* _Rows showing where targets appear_
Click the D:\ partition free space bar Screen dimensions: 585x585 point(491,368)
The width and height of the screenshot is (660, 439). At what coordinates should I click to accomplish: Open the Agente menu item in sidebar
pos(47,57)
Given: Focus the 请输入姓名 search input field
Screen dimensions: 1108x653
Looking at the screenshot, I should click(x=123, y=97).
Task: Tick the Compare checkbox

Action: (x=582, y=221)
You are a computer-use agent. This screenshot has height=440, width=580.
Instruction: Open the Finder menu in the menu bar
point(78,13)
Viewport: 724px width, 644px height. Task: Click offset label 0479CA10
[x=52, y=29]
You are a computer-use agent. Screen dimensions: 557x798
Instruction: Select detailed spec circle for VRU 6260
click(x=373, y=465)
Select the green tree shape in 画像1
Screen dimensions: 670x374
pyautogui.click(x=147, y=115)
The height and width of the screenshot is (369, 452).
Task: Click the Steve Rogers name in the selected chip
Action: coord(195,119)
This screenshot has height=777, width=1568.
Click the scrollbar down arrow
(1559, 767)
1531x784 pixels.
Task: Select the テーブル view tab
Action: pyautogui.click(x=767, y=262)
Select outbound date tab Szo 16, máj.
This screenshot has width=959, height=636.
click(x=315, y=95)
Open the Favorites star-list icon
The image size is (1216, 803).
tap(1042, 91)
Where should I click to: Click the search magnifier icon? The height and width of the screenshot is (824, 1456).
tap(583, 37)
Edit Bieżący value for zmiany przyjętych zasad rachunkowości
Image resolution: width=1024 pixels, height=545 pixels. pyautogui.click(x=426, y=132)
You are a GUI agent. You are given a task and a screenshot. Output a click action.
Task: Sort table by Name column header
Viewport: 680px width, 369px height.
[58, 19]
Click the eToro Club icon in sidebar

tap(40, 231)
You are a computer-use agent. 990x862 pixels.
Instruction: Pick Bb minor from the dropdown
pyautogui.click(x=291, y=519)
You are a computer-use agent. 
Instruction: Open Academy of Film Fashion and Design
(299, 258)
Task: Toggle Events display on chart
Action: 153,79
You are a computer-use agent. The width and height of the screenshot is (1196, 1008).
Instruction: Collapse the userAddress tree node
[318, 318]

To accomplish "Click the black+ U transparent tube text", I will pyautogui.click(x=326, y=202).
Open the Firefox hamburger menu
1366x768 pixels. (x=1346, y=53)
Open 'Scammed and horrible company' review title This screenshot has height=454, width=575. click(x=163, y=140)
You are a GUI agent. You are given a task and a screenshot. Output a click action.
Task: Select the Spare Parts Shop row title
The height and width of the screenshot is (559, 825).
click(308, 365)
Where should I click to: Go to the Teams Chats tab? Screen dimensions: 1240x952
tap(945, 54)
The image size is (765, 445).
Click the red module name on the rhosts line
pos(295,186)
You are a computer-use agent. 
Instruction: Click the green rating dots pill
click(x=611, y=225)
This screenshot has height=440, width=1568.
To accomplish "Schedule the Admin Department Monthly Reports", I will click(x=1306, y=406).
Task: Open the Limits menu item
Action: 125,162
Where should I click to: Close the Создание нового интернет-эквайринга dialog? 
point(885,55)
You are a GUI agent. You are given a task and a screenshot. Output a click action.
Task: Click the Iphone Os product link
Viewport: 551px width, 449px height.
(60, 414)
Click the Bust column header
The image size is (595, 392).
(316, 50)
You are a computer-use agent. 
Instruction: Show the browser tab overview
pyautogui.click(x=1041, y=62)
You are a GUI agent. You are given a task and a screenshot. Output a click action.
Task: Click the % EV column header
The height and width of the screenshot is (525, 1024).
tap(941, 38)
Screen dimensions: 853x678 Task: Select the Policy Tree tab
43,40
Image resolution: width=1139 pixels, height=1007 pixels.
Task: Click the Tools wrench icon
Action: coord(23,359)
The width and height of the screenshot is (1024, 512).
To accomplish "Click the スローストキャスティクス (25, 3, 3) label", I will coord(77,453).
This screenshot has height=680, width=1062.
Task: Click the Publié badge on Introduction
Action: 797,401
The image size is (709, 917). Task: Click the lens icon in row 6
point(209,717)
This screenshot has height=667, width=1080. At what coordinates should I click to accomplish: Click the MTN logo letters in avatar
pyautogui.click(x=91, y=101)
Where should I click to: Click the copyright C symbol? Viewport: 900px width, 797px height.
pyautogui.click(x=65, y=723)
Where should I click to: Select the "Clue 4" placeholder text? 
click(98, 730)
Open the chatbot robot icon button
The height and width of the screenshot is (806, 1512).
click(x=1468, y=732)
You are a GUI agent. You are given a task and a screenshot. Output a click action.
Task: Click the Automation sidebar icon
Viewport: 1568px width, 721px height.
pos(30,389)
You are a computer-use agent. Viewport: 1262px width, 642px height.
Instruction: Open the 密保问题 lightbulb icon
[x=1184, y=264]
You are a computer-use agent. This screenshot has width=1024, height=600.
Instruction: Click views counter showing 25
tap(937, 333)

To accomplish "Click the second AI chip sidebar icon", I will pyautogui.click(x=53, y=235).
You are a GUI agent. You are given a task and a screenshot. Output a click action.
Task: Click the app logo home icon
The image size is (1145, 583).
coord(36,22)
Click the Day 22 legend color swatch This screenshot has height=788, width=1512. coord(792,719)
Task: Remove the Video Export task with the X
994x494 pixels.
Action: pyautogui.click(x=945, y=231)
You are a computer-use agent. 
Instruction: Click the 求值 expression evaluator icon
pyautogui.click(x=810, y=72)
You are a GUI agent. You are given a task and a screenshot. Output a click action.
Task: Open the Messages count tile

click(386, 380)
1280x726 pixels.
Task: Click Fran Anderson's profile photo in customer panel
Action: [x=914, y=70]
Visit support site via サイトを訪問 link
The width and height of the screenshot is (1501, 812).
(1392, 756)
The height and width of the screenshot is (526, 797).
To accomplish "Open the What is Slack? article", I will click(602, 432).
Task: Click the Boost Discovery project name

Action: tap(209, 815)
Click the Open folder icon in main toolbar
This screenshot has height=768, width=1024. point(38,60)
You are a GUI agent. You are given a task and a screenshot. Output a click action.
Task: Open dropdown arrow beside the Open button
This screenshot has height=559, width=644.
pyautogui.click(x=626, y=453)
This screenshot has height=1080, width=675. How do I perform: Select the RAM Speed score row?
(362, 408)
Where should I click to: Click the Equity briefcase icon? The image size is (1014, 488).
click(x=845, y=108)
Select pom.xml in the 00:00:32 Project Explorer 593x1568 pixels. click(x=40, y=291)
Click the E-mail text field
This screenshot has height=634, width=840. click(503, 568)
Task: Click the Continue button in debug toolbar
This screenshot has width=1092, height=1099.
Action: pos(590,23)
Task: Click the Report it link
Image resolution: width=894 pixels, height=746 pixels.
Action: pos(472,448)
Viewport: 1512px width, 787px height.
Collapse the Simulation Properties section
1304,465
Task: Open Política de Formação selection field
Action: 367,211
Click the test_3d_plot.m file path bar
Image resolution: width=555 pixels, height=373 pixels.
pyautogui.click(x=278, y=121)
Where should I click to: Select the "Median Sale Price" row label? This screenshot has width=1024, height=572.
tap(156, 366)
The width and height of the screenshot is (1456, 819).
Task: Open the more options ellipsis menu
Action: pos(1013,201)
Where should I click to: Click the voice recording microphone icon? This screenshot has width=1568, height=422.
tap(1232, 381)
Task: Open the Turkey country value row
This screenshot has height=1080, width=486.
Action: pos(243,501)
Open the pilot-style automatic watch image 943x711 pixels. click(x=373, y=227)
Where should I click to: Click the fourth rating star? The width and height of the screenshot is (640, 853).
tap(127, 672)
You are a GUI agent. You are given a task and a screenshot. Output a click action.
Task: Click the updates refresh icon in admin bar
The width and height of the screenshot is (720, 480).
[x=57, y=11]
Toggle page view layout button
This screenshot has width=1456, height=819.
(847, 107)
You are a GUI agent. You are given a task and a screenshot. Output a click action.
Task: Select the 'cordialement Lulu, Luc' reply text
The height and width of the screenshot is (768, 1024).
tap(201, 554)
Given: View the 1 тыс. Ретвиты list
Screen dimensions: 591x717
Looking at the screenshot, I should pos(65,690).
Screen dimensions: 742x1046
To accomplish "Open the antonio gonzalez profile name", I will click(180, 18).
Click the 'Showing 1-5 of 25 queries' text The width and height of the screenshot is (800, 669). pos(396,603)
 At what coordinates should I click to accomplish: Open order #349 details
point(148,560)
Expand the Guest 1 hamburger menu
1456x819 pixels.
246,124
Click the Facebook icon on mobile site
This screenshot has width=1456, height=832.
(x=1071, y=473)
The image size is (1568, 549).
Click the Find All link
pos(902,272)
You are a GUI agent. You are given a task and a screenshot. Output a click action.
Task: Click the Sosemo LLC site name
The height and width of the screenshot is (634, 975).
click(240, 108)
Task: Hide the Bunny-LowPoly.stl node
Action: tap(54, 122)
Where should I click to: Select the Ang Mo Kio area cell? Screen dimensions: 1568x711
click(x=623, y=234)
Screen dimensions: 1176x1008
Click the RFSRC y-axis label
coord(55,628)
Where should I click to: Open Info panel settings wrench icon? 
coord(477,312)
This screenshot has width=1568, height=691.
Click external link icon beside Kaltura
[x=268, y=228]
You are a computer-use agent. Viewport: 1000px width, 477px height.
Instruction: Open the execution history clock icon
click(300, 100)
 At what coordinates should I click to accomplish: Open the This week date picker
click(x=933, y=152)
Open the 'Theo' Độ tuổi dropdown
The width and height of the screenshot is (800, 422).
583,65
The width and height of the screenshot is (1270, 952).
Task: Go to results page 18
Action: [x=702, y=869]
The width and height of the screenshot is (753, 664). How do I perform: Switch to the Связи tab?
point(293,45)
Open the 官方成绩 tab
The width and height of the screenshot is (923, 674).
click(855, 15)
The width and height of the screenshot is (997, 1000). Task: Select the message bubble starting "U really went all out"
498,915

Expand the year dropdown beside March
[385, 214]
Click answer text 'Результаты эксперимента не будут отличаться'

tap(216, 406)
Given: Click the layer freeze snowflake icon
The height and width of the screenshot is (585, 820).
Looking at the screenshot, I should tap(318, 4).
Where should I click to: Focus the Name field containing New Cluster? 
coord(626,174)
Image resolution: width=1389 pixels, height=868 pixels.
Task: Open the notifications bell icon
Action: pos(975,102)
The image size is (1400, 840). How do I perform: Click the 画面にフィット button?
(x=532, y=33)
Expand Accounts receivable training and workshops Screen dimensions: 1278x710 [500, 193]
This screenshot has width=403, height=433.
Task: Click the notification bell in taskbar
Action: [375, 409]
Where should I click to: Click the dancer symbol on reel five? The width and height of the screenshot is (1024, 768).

* _Aim_
Copy the lines starting at the one containing "The width and height of the screenshot is (997, 1000)." and ending after the one containing "Looking at the screenshot, I should tap(318, 4).".

* _Result of the exercise_
The width and height of the screenshot is (997, 1000). Task: Select the message bubble starting "U really went all out"
498,915

Expand the year dropdown beside March
[385, 214]
Click answer text 'Результаты эксперимента не будут отличаться'

tap(216, 406)
Given: Click the layer freeze snowflake icon
The height and width of the screenshot is (585, 820).
Looking at the screenshot, I should tap(318, 4).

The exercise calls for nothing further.